__What needs to be done__. What are the lines from the one with "Given: Click the Categories chevron arrow" through the end of the records below, written out exactly and without the pictures?

__Saved entries__.
---
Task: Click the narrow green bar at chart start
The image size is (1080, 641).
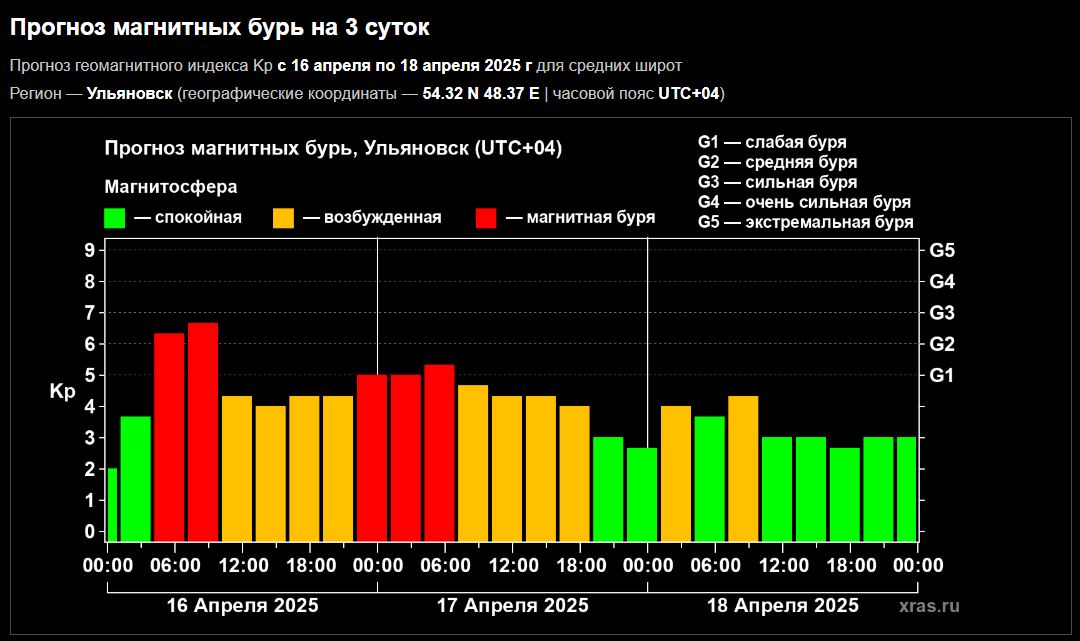Action: 112,504
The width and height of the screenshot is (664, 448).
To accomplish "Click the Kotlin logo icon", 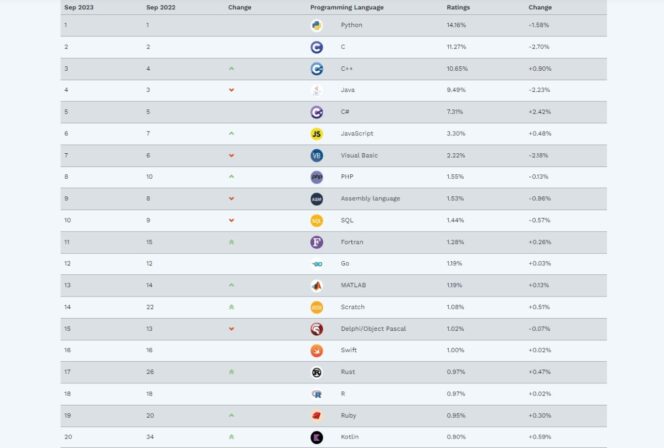I will point(316,437).
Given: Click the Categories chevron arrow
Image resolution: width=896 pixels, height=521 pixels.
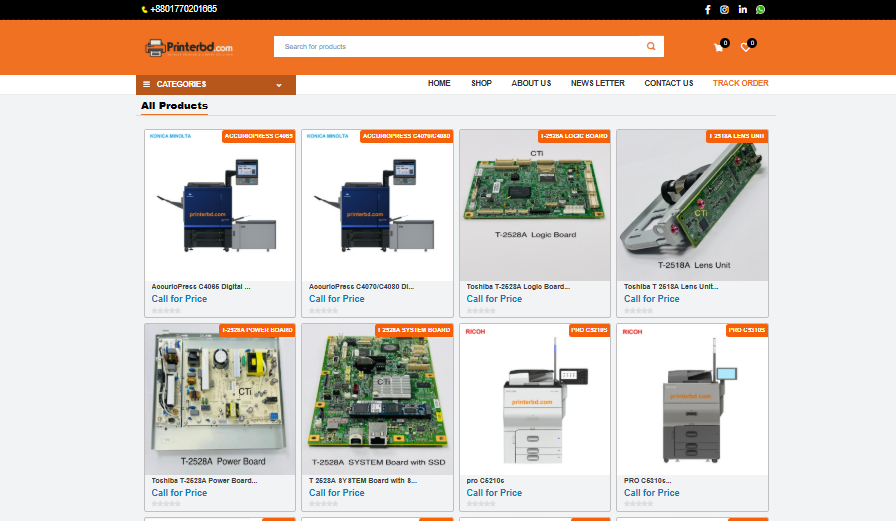Looking at the screenshot, I should point(279,85).
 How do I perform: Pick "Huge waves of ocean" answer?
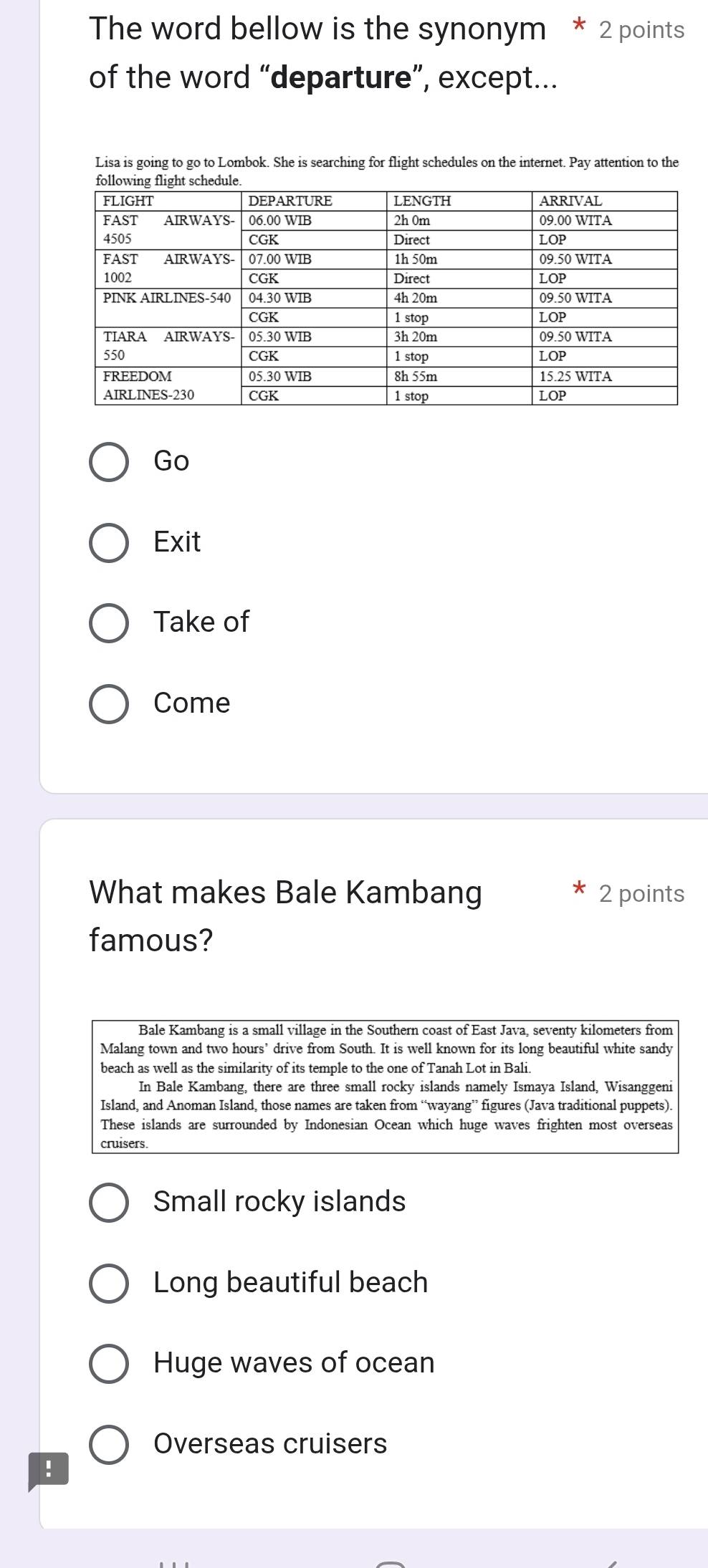pyautogui.click(x=109, y=1363)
---
__Task answer__.
Given: Click the Categories chevron arrow
Image resolution: width=896 pixels, height=521 pixels.
Looking at the screenshot, I should point(279,85).
 How do I perform: Pick "Huge waves of ocean" answer?
pyautogui.click(x=109, y=1363)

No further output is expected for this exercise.